(The task) Search term "computer": please copy every line of the records below that contains it.

==== Task material

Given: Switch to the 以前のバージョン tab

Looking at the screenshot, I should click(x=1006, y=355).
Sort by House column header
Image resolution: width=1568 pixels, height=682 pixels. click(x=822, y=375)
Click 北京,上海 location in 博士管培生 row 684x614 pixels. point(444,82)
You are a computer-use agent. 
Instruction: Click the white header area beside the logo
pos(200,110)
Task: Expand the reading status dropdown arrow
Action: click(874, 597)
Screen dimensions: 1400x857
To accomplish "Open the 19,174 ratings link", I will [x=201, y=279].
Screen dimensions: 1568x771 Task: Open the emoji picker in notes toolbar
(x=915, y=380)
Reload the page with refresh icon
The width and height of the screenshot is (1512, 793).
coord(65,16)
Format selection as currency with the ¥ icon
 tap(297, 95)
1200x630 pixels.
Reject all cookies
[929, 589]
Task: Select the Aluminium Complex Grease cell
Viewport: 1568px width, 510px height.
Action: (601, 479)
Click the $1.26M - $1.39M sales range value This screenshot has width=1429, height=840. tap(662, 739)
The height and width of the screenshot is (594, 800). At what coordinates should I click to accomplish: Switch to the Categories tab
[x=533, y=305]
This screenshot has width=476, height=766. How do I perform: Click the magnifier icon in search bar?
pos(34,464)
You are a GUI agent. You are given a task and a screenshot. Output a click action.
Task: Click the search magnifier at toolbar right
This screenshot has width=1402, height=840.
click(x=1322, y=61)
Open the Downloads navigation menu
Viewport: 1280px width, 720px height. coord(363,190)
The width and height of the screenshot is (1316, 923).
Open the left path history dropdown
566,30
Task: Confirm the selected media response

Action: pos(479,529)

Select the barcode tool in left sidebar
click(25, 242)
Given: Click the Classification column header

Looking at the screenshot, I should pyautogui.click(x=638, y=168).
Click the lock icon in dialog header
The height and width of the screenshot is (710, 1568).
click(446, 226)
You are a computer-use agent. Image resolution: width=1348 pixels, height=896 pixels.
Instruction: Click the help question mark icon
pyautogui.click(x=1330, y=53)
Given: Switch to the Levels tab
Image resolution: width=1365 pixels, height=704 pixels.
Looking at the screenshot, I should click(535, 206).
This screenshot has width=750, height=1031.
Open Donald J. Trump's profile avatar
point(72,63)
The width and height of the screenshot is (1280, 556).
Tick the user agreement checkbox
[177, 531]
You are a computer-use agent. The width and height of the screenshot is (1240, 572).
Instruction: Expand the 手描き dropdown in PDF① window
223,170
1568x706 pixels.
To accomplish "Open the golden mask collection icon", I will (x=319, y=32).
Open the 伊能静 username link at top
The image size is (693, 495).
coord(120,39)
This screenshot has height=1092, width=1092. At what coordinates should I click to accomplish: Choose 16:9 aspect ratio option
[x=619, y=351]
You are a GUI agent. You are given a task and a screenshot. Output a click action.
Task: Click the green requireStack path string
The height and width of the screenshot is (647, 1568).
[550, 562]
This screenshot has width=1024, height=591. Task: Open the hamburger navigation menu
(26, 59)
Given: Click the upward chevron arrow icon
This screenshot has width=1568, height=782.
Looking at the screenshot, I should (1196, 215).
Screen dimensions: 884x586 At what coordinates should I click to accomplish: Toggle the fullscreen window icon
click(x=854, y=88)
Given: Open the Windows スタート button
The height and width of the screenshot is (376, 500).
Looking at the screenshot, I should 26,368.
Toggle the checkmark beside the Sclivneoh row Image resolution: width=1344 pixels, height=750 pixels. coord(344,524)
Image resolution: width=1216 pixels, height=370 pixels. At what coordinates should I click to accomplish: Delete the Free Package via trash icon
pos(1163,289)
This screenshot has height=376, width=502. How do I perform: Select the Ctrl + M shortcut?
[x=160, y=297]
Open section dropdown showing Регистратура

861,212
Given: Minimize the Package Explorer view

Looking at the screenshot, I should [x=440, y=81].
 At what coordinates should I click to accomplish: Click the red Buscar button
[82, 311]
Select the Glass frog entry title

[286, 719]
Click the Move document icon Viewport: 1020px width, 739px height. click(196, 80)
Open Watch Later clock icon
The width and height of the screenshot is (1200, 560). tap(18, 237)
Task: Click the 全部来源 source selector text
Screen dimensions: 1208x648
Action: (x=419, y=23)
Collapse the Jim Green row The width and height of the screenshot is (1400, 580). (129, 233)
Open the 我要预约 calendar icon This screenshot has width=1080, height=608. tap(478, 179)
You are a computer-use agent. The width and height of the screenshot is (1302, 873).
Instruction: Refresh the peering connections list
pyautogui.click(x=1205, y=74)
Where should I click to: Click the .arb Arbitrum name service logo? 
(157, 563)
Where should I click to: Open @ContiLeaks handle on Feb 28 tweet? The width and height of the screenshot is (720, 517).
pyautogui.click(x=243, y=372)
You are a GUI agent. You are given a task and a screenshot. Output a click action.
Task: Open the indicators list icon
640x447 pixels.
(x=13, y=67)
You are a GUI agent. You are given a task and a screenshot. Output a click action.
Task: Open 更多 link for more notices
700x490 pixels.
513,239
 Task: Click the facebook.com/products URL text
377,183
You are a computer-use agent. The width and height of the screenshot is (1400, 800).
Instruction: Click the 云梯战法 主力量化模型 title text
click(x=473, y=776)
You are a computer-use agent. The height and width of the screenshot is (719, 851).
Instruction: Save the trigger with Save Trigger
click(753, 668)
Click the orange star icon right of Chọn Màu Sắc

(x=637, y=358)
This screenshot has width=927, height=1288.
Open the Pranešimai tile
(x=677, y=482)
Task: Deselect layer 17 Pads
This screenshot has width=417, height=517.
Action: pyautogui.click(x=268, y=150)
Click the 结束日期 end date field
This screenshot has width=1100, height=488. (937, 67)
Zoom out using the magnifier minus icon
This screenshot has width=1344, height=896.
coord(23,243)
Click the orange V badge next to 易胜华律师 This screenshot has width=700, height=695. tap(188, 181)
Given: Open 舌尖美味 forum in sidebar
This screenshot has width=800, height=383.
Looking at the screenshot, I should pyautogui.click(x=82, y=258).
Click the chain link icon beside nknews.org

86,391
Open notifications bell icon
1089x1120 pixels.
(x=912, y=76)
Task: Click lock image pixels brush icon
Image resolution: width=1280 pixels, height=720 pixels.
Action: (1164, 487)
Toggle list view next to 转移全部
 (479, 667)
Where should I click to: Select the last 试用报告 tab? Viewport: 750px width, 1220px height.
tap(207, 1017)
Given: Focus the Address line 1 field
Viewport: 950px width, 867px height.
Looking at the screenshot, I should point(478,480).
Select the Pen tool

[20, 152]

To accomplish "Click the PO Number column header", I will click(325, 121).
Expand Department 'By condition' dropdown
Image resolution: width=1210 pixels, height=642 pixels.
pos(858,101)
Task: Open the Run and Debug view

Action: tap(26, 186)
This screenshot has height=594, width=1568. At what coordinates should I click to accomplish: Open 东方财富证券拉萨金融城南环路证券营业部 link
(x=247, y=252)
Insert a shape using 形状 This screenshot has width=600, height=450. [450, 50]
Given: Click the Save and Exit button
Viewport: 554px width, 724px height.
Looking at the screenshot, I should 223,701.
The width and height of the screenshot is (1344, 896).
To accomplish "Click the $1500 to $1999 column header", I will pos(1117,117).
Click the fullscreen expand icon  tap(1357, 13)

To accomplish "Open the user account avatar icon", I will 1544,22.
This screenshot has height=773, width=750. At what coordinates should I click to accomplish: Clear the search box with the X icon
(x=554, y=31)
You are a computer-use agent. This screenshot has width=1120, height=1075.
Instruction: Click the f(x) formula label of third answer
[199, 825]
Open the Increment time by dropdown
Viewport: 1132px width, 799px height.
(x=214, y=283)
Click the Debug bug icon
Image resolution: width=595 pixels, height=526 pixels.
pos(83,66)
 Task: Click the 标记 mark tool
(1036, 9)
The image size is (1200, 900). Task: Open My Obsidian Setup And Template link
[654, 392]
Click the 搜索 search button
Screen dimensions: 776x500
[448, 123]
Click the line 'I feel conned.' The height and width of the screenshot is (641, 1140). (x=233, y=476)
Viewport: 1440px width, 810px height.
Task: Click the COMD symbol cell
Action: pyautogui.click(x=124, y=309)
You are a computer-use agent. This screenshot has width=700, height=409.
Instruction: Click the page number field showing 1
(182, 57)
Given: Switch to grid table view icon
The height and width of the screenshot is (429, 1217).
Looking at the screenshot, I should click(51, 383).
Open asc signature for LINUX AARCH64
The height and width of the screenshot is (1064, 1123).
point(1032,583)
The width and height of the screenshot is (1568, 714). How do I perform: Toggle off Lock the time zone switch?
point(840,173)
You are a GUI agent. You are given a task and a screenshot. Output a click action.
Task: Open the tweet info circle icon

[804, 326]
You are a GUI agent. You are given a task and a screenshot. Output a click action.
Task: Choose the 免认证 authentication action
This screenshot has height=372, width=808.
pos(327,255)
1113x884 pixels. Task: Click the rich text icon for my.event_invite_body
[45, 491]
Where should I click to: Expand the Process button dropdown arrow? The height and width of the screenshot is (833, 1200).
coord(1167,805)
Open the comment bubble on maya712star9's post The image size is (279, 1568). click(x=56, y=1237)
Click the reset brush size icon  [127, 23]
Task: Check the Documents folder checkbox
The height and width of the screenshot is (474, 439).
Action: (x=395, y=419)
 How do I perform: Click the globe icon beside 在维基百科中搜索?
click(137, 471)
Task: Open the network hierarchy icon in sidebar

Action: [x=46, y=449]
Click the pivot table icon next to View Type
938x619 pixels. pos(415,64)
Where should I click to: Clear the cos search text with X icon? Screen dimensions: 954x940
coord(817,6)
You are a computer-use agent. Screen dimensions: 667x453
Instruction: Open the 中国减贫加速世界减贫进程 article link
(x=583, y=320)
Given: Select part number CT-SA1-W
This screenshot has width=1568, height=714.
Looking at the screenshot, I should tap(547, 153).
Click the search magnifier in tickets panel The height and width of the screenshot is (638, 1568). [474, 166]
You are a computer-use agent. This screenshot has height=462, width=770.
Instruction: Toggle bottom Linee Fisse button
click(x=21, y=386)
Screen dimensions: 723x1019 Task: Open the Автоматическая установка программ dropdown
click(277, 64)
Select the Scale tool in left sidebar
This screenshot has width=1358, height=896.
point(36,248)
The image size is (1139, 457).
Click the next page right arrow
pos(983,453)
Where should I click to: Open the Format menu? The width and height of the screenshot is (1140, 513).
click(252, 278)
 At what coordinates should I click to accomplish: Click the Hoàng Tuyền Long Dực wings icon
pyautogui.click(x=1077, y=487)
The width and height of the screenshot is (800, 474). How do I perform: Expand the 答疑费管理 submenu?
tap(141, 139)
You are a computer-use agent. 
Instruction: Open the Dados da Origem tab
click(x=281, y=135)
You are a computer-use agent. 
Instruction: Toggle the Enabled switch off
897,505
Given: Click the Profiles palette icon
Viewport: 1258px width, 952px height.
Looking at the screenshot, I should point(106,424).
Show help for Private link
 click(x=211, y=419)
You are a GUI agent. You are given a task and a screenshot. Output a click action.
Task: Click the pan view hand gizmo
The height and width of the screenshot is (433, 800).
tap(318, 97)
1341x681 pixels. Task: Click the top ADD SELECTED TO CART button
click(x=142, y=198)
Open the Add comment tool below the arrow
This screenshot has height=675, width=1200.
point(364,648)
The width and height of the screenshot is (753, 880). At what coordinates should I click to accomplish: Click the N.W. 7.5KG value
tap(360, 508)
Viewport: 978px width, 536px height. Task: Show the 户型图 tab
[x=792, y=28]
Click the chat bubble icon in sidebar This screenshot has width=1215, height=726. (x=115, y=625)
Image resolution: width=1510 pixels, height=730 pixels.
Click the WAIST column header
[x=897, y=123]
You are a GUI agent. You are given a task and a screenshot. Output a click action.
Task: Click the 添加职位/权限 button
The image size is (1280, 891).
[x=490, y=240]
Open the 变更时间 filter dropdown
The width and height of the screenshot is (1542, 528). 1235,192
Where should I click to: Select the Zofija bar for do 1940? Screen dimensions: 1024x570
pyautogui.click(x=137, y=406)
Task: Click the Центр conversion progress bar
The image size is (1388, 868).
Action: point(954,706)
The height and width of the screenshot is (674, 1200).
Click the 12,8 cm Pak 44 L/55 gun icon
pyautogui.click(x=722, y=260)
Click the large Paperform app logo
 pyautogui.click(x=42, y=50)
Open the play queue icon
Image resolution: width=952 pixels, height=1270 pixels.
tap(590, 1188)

========

(Task response)
You are a computer-use agent. 
You are a computer-use agent. Image resolution: width=1348 pixels, height=896 pixels.
You are a computer-use agent. The width and height of the screenshot is (1240, 572).
You are a computer-use agent. The width and height of the screenshot is (1302, 873).
You are a computer-use agent. The width and height of the screenshot is (1400, 800).
You are a computer-use agent. The height and width of the screenshot is (719, 851).
You are a computer-use agent. This screenshot has width=1120, height=1075.
You are a computer-use agent. This screenshot has width=700, height=409.
You are a computer-use agent. Screen dimensions: 667x453
You are a computer-use agent. This screenshot has height=462, width=770.
You are a computer-use agent. 
You are a computer-use agent. 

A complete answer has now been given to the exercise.